#### [EXERCISE INSTRUCTIONS]
Rewrite the records below as a numbered list, skipping any blank lines.

#### [DATASET EXCERPTS]
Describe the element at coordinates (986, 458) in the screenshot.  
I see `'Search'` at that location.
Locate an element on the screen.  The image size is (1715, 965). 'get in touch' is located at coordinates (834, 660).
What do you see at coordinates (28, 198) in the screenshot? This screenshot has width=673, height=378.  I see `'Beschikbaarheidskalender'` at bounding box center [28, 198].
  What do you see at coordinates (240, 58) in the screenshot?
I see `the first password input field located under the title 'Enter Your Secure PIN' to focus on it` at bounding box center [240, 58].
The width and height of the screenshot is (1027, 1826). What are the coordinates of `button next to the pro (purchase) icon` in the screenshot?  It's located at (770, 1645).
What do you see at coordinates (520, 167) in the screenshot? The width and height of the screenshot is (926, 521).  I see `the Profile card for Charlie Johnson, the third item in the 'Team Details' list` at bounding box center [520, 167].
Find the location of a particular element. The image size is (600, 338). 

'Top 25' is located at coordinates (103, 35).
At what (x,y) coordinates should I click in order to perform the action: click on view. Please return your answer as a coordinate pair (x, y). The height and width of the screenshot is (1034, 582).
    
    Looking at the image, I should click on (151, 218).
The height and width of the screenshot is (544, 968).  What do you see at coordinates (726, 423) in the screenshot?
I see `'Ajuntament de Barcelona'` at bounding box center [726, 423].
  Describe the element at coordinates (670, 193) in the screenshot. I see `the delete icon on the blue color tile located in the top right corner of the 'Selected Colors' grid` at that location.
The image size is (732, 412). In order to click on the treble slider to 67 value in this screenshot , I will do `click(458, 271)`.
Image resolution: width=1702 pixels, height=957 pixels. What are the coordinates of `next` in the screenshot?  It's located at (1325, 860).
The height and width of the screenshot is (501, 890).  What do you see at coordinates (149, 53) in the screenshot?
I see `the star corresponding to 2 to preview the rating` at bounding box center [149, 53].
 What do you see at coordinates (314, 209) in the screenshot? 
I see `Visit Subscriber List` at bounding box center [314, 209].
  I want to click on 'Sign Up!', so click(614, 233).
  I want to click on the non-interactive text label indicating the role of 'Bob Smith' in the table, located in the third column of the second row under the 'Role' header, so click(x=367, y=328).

#### [COMPLETED EXERCISE]
1. Describe the element at coordinates (986, 458) in the screenshot.  
2. I see `'Search'` at that location.
3. Locate an element on the screen.  The image size is (1715, 965). 'get in touch' is located at coordinates (834, 660).
4. What do you see at coordinates (28, 198) in the screenshot? This screenshot has width=673, height=378.  I see `'Beschikbaarheidskalender'` at bounding box center [28, 198].
5.   What do you see at coordinates (240, 58) in the screenshot?
6. I see `the first password input field located under the title 'Enter Your Secure PIN' to focus on it` at bounding box center [240, 58].
7. The width and height of the screenshot is (1027, 1826). What are the coordinates of `button next to the pro (purchase) icon` in the screenshot?  It's located at (770, 1645).
8. What do you see at coordinates (520, 167) in the screenshot? The width and height of the screenshot is (926, 521).  I see `the Profile card for Charlie Johnson, the third item in the 'Team Details' list` at bounding box center [520, 167].
9. Find the location of a particular element. The image size is (600, 338). 
10. 'Top 25' is located at coordinates (103, 35).
11. At what (x,y) coordinates should I click in order to perform the action: click on view. Please return your answer as a coordinate pair (x, y). The height and width of the screenshot is (1034, 582).
12.     Looking at the image, I should click on (151, 218).
13. The height and width of the screenshot is (544, 968).  What do you see at coordinates (726, 423) in the screenshot?
14. I see `'Ajuntament de Barcelona'` at bounding box center [726, 423].
15.   Describe the element at coordinates (670, 193) in the screenshot. I see `the delete icon on the blue color tile located in the top right corner of the 'Selected Colors' grid` at that location.
16. The image size is (732, 412). In order to click on the treble slider to 67 value in this screenshot , I will do `click(458, 271)`.
17. Image resolution: width=1702 pixels, height=957 pixels. What are the coordinates of `next` in the screenshot?  It's located at (1325, 860).
18. The height and width of the screenshot is (501, 890).  What do you see at coordinates (149, 53) in the screenshot?
19. I see `the star corresponding to 2 to preview the rating` at bounding box center [149, 53].
20.  What do you see at coordinates (314, 209) in the screenshot? 
21. I see `Visit Subscriber List` at bounding box center [314, 209].
22.   I want to click on 'Sign Up!', so click(614, 233).
23.   I want to click on the non-interactive text label indicating the role of 'Bob Smith' in the table, located in the third column of the second row under the 'Role' header, so click(x=367, y=328).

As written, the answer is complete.